Carlos Whittaker makes his living on social media — yet he was the last of his friends to allow his three children, now teenagers, to own a cell phone.
"I guess you would say I'm an 'influencer' that has a lot of eyes watching and listening to what I have to say on a daily basis while also understanding the perils not only for children but for adults," the author and public speaker told The Christian Post.
"The waste, social media addiction and the places that it can lead you really all have to be covered in some semblance of not only maturity but grace and the Gospel."
It was from this acute awareness of social media's double-edged sword that the Nashville-based social media influencer and podcast host penned his latest book, GetYour Hopes Up: 90 Devotions and True Stories for Young World Changers.
His goal, he said, is to help foster a hopeful perspective in children amidst an online environment rife with division, injustice and negativity.
"You can fast forward childhood, but you can never rewind it," Whittaker said. "I feel like what social media fast forwards childhood; it's an accelerator in childhood, pushing kids to be able to see things that maybe they shouldn't see, things that even us as parents probably shouldn't see."
Yet, he believes phones, technology and social media "actually aren't the problem."
"The problem is a deeper-seated root where hope begins," he said. "Those are just things that can begin to destroy hope.
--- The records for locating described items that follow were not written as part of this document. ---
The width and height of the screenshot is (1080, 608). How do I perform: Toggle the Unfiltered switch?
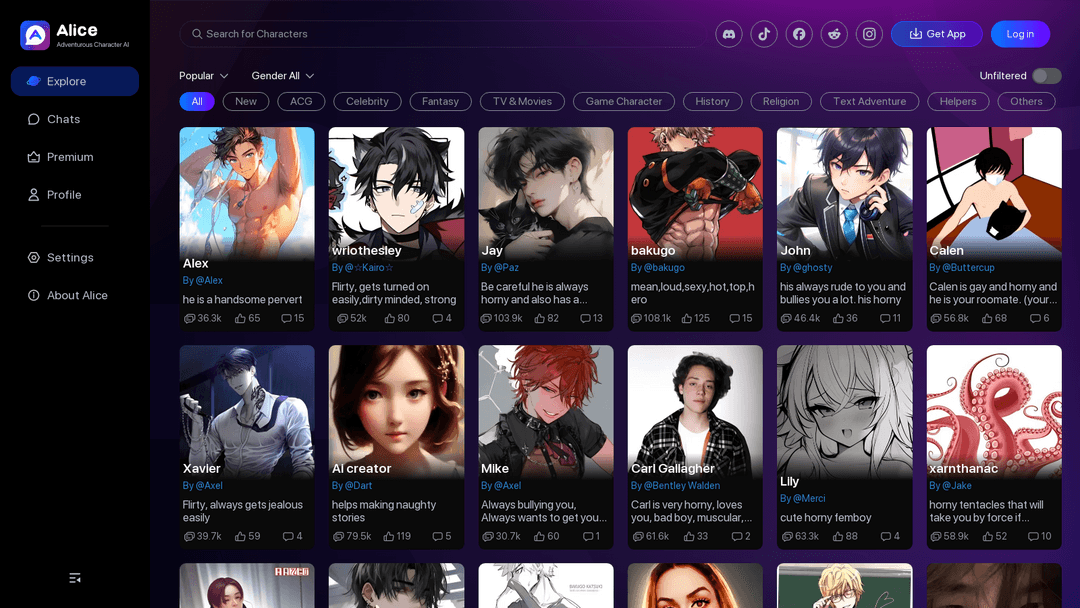click(1046, 76)
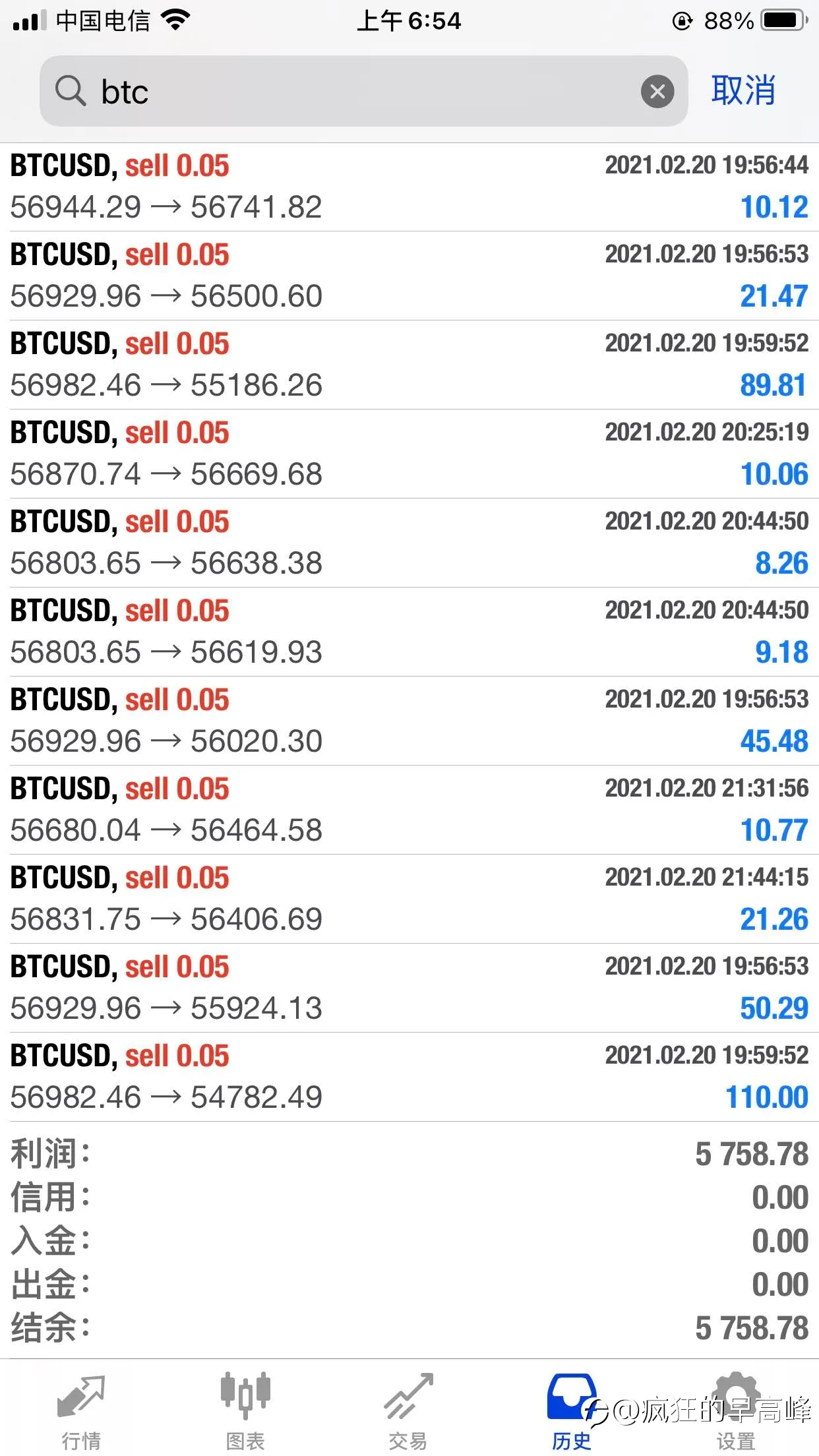
Task: Tap the battery indicator in status bar
Action: [785, 20]
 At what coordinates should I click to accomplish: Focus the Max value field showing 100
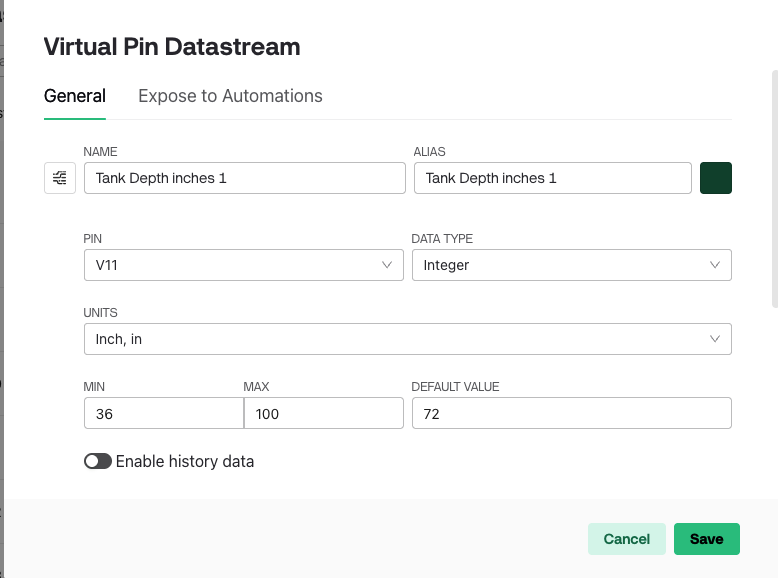(x=323, y=413)
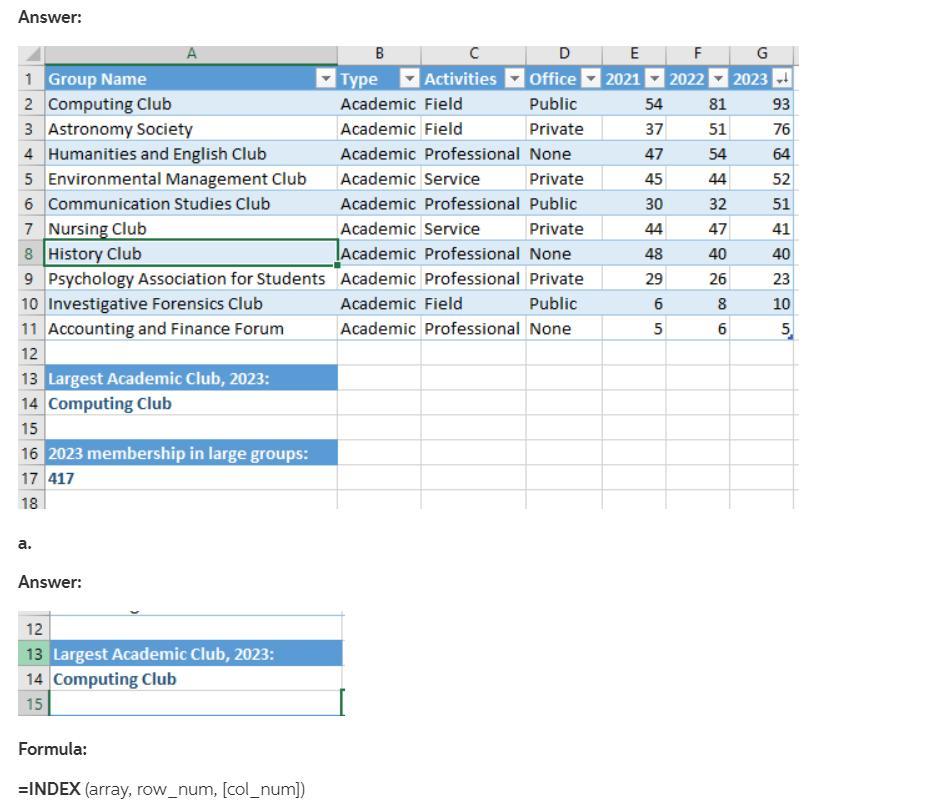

But I believe that the hope that can be instilled in your child literally starts in the home; it starts with the parent not staring at their phone all the time."
In his book, Whittaker shares anecdotes from his own experiences and the broader community, illustrating how social media can be harnessed for good when used with intention and care. Online platforms, he said, have the potential to facilitate real-world kindness and connection.
For example, social media has allowed him to monetarily support causes he cares about: Whittaker raised thousands for a piano player in the Atlanta airport in need of dialysis and almost $285,000 in 24 hours for The Covenant School.
"I tell kids a lot in the book, 'What are ways that you can see people that nobody else is seeing?'" he said. "That's just one of the examples that I give out that I think gives a good example of ways we can see people without our phones, but then how sometimes our phones can be agents for good and technology for good."
Get Your Hopes Up celebrates various role models, from civil rights leaders to everyday heroes of all ages whose stories of resilience and hope — stemming from their faith — are woven throughout the devotional.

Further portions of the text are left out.